• Written request:
Please rewrite the entries from the start through the line containing "Click the first", swapping "column header" for "column title" and leaving everything else unchanged.

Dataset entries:
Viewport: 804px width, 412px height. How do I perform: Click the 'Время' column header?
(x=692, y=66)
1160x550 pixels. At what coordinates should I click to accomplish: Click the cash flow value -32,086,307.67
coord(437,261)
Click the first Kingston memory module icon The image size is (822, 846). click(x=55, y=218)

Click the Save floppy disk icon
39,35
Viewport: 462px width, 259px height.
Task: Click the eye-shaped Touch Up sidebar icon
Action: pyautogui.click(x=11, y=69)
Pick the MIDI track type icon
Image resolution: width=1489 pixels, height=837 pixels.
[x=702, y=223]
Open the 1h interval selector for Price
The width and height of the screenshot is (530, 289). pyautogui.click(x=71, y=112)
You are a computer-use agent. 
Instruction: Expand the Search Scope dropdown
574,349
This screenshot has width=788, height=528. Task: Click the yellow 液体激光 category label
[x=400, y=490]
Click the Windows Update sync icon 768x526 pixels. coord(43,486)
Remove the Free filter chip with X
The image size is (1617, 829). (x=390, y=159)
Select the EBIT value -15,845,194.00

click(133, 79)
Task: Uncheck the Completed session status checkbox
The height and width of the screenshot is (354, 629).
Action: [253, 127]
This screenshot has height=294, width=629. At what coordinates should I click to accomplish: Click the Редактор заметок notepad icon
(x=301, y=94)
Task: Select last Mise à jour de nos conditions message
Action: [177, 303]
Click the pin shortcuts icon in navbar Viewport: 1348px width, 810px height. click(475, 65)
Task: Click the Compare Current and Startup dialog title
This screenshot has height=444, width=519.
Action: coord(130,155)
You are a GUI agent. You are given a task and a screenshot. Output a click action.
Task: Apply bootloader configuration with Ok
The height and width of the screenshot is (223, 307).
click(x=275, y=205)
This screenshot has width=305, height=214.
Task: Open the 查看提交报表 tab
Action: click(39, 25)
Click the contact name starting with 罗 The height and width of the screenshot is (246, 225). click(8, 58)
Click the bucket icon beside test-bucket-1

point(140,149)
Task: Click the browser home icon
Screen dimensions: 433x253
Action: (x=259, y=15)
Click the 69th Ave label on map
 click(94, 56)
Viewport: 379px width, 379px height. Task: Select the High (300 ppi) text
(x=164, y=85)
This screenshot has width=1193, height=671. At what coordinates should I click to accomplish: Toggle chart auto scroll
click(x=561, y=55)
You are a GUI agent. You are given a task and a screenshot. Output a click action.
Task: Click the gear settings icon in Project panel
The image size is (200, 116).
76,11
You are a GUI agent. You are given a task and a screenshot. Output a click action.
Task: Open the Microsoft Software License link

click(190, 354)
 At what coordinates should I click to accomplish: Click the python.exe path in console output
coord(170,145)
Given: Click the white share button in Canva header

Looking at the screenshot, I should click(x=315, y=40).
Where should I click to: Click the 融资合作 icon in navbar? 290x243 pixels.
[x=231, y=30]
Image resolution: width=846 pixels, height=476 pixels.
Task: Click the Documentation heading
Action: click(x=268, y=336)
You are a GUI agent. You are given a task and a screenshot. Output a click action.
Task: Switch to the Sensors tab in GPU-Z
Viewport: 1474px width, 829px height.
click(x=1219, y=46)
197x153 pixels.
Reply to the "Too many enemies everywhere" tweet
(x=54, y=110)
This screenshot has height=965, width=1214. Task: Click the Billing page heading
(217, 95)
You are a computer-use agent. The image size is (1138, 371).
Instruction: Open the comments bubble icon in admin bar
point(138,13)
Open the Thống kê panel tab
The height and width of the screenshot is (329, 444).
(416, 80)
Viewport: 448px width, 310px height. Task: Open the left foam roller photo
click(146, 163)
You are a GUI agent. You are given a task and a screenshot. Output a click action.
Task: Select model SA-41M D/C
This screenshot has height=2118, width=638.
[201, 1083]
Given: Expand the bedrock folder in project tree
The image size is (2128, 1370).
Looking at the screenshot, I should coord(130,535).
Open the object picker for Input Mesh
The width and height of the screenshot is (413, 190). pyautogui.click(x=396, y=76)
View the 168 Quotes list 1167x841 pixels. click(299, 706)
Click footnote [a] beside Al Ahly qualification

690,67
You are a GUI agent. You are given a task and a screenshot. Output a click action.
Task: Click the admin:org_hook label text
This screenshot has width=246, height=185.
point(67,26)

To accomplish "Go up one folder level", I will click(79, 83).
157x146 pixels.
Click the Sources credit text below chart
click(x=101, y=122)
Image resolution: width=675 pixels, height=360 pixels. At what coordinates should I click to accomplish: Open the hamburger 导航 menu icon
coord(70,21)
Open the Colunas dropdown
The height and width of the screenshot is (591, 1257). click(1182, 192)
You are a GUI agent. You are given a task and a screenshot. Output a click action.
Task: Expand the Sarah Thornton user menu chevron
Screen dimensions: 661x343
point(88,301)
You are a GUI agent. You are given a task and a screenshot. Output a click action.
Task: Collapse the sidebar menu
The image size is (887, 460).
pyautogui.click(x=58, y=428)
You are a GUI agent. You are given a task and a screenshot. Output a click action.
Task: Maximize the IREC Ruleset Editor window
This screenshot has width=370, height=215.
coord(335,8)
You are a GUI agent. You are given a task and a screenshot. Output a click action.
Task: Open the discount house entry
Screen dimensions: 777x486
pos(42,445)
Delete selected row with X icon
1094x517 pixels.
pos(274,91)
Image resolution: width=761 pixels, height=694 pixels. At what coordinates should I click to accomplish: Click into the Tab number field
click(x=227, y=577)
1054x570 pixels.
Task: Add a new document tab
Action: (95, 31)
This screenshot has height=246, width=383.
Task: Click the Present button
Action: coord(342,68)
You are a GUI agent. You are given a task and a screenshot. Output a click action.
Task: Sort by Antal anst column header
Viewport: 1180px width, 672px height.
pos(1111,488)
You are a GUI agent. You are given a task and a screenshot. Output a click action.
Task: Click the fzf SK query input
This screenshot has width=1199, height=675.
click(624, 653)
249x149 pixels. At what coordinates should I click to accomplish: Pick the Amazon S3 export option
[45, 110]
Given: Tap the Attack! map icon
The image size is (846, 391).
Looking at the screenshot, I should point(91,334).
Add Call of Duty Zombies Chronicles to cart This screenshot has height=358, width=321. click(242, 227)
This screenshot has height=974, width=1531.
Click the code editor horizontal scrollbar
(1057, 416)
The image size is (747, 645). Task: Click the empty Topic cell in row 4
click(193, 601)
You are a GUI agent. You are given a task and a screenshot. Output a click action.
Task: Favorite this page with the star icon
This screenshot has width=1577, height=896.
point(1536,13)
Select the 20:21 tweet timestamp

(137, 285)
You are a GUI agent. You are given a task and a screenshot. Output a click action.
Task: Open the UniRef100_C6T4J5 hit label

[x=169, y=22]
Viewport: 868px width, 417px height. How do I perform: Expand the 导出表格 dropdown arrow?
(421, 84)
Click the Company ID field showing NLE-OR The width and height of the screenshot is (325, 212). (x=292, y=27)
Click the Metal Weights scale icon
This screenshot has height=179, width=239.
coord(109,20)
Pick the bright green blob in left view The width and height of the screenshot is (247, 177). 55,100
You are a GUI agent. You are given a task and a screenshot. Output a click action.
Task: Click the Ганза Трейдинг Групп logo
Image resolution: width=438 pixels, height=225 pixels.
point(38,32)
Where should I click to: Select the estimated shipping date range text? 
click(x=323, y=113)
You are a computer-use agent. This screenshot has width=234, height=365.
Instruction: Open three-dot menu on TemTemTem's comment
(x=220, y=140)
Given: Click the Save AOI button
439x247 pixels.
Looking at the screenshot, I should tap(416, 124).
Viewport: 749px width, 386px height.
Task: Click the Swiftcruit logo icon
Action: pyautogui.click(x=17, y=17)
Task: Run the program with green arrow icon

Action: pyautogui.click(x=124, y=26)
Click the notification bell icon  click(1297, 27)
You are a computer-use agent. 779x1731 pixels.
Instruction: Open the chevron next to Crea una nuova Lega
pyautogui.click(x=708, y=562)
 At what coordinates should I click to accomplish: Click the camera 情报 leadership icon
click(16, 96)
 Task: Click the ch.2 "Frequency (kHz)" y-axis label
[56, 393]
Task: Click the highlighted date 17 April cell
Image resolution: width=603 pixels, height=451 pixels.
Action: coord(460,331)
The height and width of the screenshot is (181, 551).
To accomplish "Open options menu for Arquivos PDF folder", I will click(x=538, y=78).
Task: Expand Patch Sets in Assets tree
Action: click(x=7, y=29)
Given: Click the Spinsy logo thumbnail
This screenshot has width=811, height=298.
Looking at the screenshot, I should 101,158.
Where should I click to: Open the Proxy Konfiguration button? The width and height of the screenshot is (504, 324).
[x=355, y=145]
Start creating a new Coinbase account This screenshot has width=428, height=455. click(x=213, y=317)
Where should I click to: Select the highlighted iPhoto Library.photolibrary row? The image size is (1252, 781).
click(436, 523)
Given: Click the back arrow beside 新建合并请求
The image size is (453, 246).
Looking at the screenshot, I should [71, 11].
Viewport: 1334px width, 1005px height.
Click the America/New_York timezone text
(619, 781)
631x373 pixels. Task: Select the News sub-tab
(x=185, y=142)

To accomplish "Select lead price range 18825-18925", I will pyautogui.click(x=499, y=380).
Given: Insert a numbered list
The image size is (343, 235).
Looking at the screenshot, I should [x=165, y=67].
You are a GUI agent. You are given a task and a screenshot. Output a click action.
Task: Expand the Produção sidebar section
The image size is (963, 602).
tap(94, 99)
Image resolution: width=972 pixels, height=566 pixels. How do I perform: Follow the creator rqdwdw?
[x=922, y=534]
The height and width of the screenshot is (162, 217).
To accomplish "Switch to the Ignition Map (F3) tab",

• Reply:
Viewport: 804px width, 412px height. How do I perform: Click the 'Время' column title?
(x=692, y=66)
1160x550 pixels. At what coordinates should I click to accomplish: Click the cash flow value -32,086,307.67
coord(437,261)
Click the first Kingston memory module icon The image size is (822, 846). click(x=55, y=218)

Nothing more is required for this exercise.